Fatality rates and use of systematic thrombolysis in pregnant women with pulmonary embolism

Lukas Hobohm1,2+, Karsten Keller1,2*+, Luca Valerio2, Fionnuala Ni Ainle3,4,5,6,7, Frederickus A. Klok2,8 Thomas Munzel1,2, Nils Kucher9, Mareike Lankeit2,10, Stavros V. Konstantinides2,11 and Stefano Barco2,9


ESC Heart Failure 2020; 7: 2365–2372 Published online 21 June 2020 in Wiley Online Library (wileyonlinelibrary.com) DOI: 10.1002/ehf2.12775


Take Home Points:

  • Pulmonary embolism has a high mortality rate in pregnant women
  • Even with thrombolysis once there is haemodynamic compromise there were very high mortality rates
  • Pulmonary embolism is a common problem pregnancy, complicating 2.2 cases per 10,000 pregnancies and represents 14% of all maternal deaths

Dr Reza Ashrafi

Dr.

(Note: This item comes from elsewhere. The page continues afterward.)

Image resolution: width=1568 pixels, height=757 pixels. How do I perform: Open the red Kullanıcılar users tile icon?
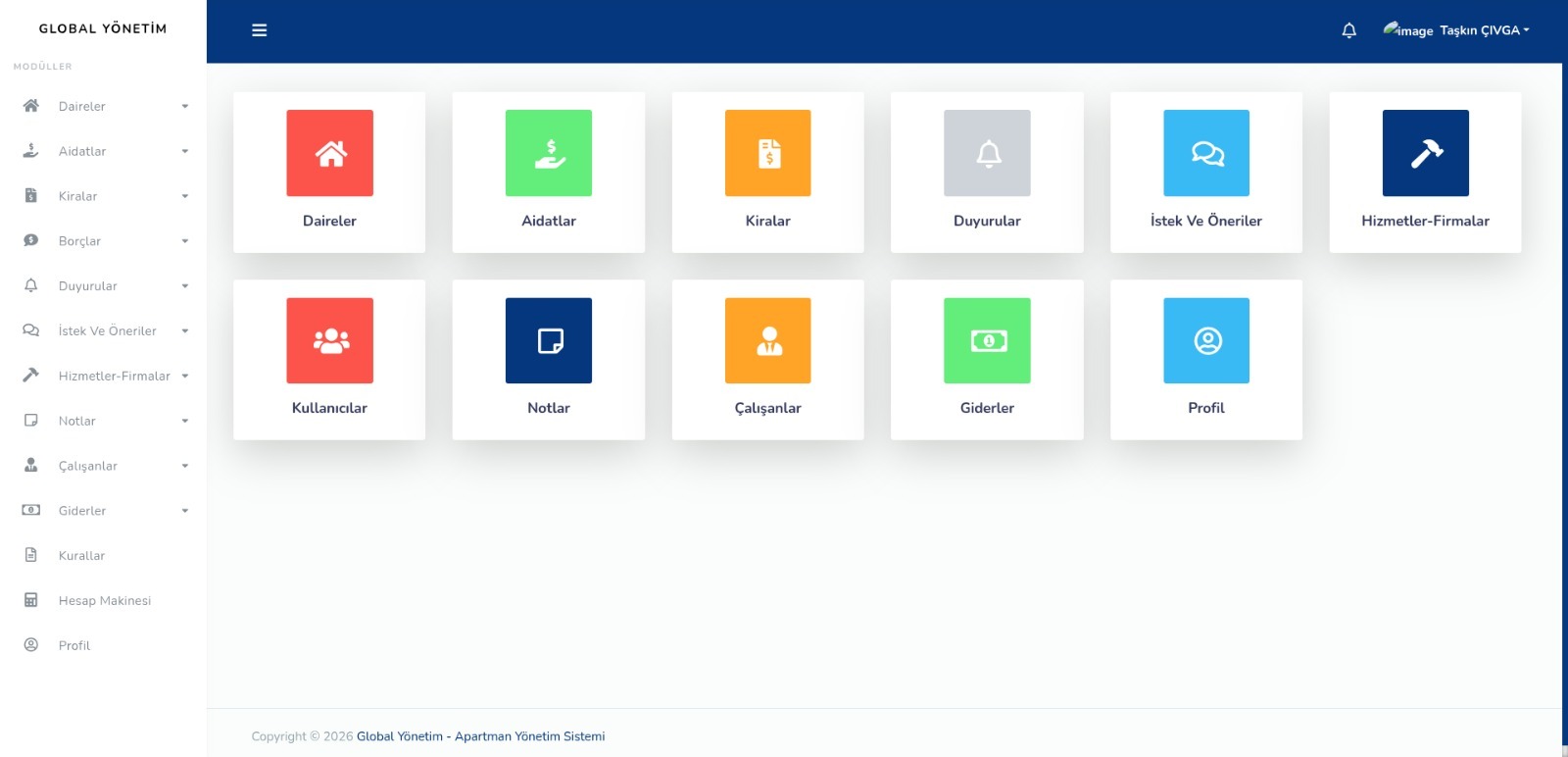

Reza Ashrafi

Adult Congenital Heart Disease and Electrophysiology

Liverpool, UK


Reza Ashrafi BSc MBBS MD MCRP is a consultant adult congenital cardiologist who works at Liverpool Heart and Chest Hospital. He qualified in 2006 from St. Bartholomew’s and The Royal medical school. He was awarded a doctorate in medicine (MD) in 2017 from the University of Liverpool for work on cardiac genetic expression changes in diabetes. He was appointed a consultant in 2018 in Liverpool.

His clinical and research interests include complex mapping and ablation in congenital heart disease and novel techniques in complex pacing in congenital heart disease.



A retrospective analysis of 11 years’ worth of inpatient data from the German national inpatient registry. All pregnant patients were analysed and identified if they had been coded for pulmonary embolism (PE) or obstetric thromboembolism. Administrative data records were then reviewed for management and outcomes from the embolism or thromboembolic event including haemodynamic failure, thrombolysis and maternal death.



Over an 11 year period there 8,271,327 livebirths and 1846 hospitalisations with pregnancy associated pulmonary embolism with a median maternal age of 31. Median inpatient stay was 8 days. Overall there was a downward trend in the incidence and mortality of PE during the timeframe of the study (Figure 1).

There was a significant increase in the incidence of PE in the final 4 weeks of pregnancy and in patients who had surgery during their in-hospital stay.


Of 151 women with haemodynamic failure and PE only 51 received thrombolysis with a trend towards use either early in pregnancy or in the final 4 weeks. There was a trend towards an increase in the odds of death in patients receiving thrombolysis (age adjusted odds ratio 3.48).



Whilst the study is limited by the retrospective nature of the data and the fact it is based on administrative data it does identify the continuing high mortality risk of PE in pregnancy. Once haemodynamic deterioration sets in, thrombolysis is only partially effective as evidenced by the high in-hospital mortality in the thrombolysis group of 43%.

Given the lack of data at a patient level available to the authors it is not possible to suggest thrombolysis is under or overused or that it is clearly associated with worse outcomes only that it requires more research.

More work is needed in identification and prevention for PE before haemodynamic failure occurs.